One of the joys of whiling away one’s meaningless life watching movies comes from making connections between a certain film and pictures that came out years, even decades before it. In this new, occasional series we will track down the disparate elements that have influenced great films. Today’s subject: John Waters’ 1974 trash classic, Female Trouble. The film stars Divine as a fame-obsessed high school drop-out who will literally do anything to be a star. It’s cheap and vulgar in the extreme. It’s also pretty great.
Waters throws everything into Female Trouble, giving it more plot than many features twice its length. His inclination to be shamelessly histrionic recalls nothing more than the lush melodramas of director Douglas Sirk. A Sirk film, with its implausible dramatic turns and emotional insanity, shares far more with Waters’ work than one might first expect. Divine‘s face being mutilated after an assault with acid recalls Jane Wyman going blind in Magnificent Obsession.
One of Waters’ clear creative forebears is director Tod Browning. Browning’s career was always fixated on outcasts, weirdos, and monsters, including his most famous film, Dracula. While Browning’s work with Lon Chaney is essential (and calls to mind the close working relationship with Waters and Divine) the film that affects Female Trouble the most is 1932’s Freaks. Freaks was the most controversial film of its era and its disastrous reception effectively killed Browning’s career. The film is set in the carnival world with all manner of “freaks” who ultimately wreak vengeance on a greedy, villainous beauty that cheats them. The film’s ending is reminiscent of a particular Female Trouble scene which finds Mary Vivian Pierce mutilated and kept captive in a cage.

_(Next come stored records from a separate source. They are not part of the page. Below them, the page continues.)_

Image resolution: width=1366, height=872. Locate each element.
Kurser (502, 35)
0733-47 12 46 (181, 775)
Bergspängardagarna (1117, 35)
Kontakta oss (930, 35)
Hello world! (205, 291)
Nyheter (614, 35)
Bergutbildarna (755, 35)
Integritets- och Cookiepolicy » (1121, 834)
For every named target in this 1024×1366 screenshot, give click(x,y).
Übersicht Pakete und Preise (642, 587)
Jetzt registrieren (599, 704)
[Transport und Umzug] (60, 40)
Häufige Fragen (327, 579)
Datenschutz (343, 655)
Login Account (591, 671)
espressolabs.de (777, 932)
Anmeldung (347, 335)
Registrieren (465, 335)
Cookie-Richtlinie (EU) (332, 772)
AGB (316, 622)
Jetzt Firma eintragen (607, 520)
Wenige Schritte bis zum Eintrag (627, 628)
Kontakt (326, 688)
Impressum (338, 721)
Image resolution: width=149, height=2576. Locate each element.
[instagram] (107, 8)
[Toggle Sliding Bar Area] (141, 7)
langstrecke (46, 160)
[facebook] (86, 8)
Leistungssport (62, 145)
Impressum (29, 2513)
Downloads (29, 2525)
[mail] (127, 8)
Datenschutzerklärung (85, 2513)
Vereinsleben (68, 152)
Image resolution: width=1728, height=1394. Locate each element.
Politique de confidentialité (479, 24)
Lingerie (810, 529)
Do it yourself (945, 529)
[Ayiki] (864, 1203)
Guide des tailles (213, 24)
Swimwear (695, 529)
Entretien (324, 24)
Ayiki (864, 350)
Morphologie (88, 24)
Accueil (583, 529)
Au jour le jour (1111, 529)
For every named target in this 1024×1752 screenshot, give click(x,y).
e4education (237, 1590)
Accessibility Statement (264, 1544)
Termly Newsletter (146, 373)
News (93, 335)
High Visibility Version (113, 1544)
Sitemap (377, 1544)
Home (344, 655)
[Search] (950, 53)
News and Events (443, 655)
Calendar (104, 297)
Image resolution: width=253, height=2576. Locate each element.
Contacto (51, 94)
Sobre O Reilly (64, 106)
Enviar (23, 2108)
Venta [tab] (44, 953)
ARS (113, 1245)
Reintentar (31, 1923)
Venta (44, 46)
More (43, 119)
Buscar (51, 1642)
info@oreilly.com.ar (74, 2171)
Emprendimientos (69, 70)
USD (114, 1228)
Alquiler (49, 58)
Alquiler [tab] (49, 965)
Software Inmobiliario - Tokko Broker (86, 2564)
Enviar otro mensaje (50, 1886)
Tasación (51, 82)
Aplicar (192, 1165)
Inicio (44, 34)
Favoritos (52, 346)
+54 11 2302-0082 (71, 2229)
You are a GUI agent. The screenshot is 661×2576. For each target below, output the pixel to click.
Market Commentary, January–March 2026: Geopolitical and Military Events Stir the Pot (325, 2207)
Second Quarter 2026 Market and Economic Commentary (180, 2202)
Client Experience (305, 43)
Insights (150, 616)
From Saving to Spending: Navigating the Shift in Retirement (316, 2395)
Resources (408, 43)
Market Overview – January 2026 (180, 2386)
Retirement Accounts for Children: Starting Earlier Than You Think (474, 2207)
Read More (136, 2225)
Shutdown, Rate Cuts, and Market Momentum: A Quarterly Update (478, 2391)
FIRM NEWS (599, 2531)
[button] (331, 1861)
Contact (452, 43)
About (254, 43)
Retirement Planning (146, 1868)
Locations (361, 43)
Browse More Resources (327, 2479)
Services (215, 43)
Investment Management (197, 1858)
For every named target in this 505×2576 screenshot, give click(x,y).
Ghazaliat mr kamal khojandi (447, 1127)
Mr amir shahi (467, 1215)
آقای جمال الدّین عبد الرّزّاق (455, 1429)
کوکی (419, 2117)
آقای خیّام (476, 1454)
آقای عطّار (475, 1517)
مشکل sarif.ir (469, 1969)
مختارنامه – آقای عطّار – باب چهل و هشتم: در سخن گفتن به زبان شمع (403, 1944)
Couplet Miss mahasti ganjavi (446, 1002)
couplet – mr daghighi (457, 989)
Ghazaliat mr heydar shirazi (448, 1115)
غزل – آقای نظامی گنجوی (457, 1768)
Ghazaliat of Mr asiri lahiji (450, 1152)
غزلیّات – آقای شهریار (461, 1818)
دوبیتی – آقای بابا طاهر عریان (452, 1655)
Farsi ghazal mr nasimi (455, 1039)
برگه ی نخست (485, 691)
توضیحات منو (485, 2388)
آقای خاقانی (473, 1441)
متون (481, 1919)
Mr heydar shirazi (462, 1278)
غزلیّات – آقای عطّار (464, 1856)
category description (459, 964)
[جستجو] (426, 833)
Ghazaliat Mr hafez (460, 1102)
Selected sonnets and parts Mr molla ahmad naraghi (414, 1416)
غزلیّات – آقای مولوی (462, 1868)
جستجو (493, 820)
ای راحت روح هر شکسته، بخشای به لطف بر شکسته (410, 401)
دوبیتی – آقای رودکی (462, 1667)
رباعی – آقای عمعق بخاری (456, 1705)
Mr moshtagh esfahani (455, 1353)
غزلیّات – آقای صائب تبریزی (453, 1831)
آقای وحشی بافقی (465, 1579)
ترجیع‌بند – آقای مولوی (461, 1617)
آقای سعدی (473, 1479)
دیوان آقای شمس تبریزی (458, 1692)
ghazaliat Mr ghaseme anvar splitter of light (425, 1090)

Divine’s addiction to fame no matter the cost is a quintessentially American idea. The quest for tabloid immortality has been explored in countless films over the years but few have had quite the impact of Chicago, which first debuted as a play in 1926. The following year saw release of a silent movie version. Fifty years later the story was revived as another stage show — this time a musical — a year after Female Trouble debuted, which subsequently lead to one of the most execrable Best Picture winners ever in 2003. (Female Trouble is art posing as trash while Rob Marshall’s Chicago is trash posing as art.) Perhaps John Waters and his low budget classic were in some small way responsible for the revival. In the end it all comes full circle.